To be done:
1. List the three categories that the Basel III capital rules excerpt says must be deducted from CET1 once they exceed the stated thresholds.
2. In the Basel III capital rules excerpt, rewrite the paragraph beginning "The aforementioned capital conservation buffer" as a short bulleted list that keeps its main facts.
3. Continue the Basel III capital rules excerpt from its final sentence, in the same style.

-- START OF Extract provided --

The Basel III Capital Rules also provide for a “countercyclical capital buffer” that is applicable to only certain covered institutions and is not expected to have any current applicability to the Company or Kentucky Bank.

 

The aforementioned capital conservation buffer is designed to absorb losses during periods of economic stress. Banking institutions with a ratio of CET1 to risk-weighted assets above the minimum but below the conservation buffer will face limitations on the payment of dividends, common stock repurchases and discretionary cash payments to executive officers based on the amount of the shortfall.

 

The Basel III Capital Rules provides for a number of deductions from and adjustments to CET1. These include, for example, the requirement that mortgage servicing rights, deferred tax assets dependent upon future taxable income and significant investments in non-consolidated financial entities be deducted from CET1 to the extent that any one such category exceeds 10% of CET1 or all such categories in the aggregate exceed 15% of CET1.  Under the Basel III Capital Rules, the Company and Kentucky Bank were given a one-time election (“Opt-out Election”) to filter certain accumulated other comprehensive income (“AOCI”) components, comparable to the treatment under the current general risk-based capital rule. The Company and Kentucky Bank elected to choose the AOCI Opt-out Election.

-- END OF Extract provided --
-- START OF Supplied material --

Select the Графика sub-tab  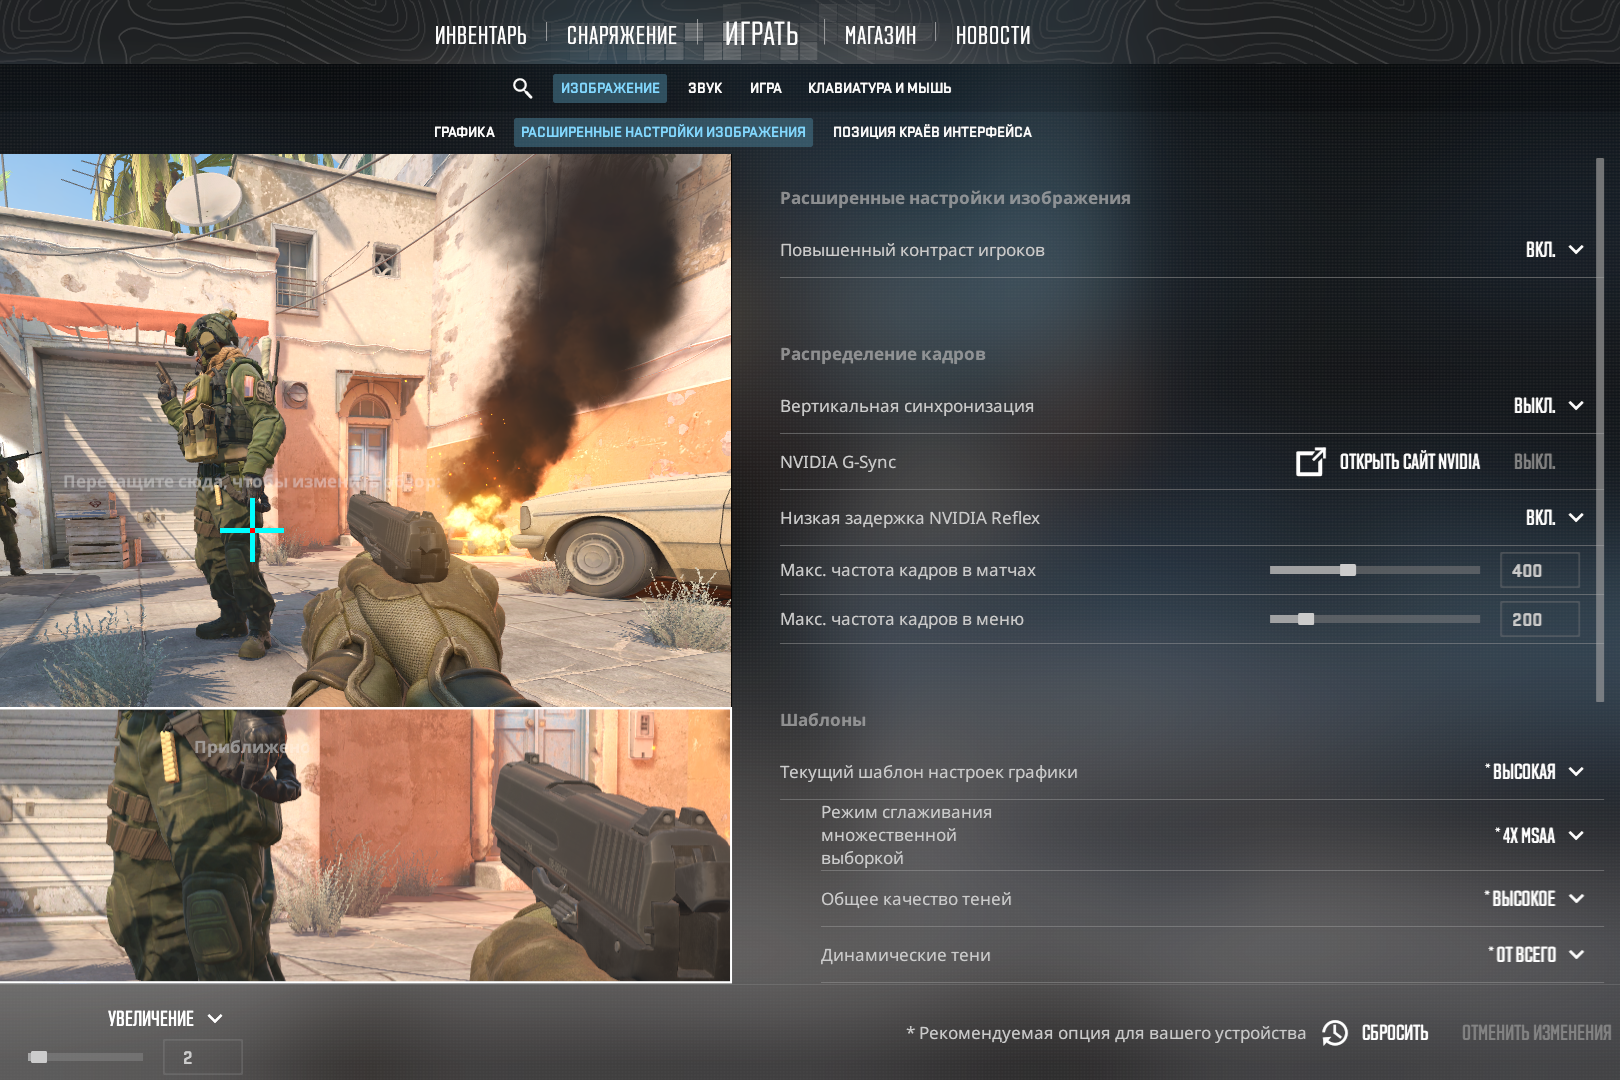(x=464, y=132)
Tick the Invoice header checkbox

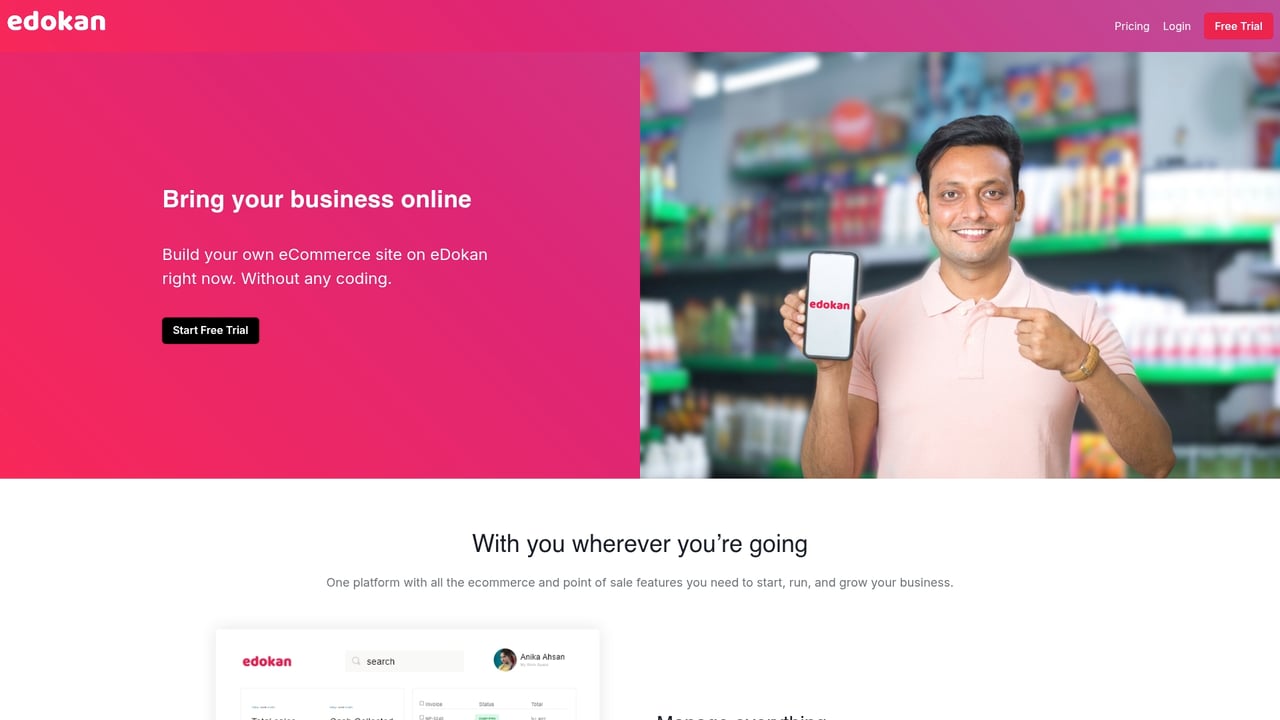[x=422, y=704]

-- END OF Supplied material --

Results for each task:
1.
- Mortgage servicing rights
- Deferred tax assets dependent upon future taxable income
- Significant investments in non-consolidated financial entities

2.
- The capital conservation buffer is meant to absorb losses during periods of economic stress.
- Banks with a CET1-to-risk-weighted-assets ratio above the minimum but below the buffer face limits on dividends, common stock repurchases, and discretionary cash payments to executive officers.
- The size of those limits depends on the amount of the shortfall.

3.
 

Implementation of the deductions and other adjustments to CET1 began on January 1, 2015 and will be phased-in over a five-year period (20% per year). The implementation of the capital conservation buffer will begin on January 1, 2016 at the 0.625% level and be phased-in over a four-year period (increasing by that amount on each subsequent January 1, until it reaches 2.5% on January 1, 2019).  In addition, the Basel III Capital Rules revise the rules for calculating risk-weighted assets to enhance their risk sensitivity. They establish a new framework under which mortgage-backed securities and other securitization exposures will be subject to risk-weights ranging from 20% to 1,250%. The rules also establish adjusted risk-weights for credit exposures, including multi-family and commercial real estate exposures that are 90 days or more past due or on non-accrual, which will be subject to a 150% risk-weight, except in situations where qualifying collateral and/or guarantees are in place. The existing treatment of residential mortgage exposures will remain subject to either a 50% risk-weight (for prudently underwritten owner-occupied first liens that are current or less than 90 days past due) or a 100% risk-weight (for all other residential mortgage exposures including 90 days or more past due exposures).  As shown in Note 19, the Company and Kentucky Bank meet all capital adequacy requirements, and management does not anticipate any adverse impact from the implementation of the new capital ratio.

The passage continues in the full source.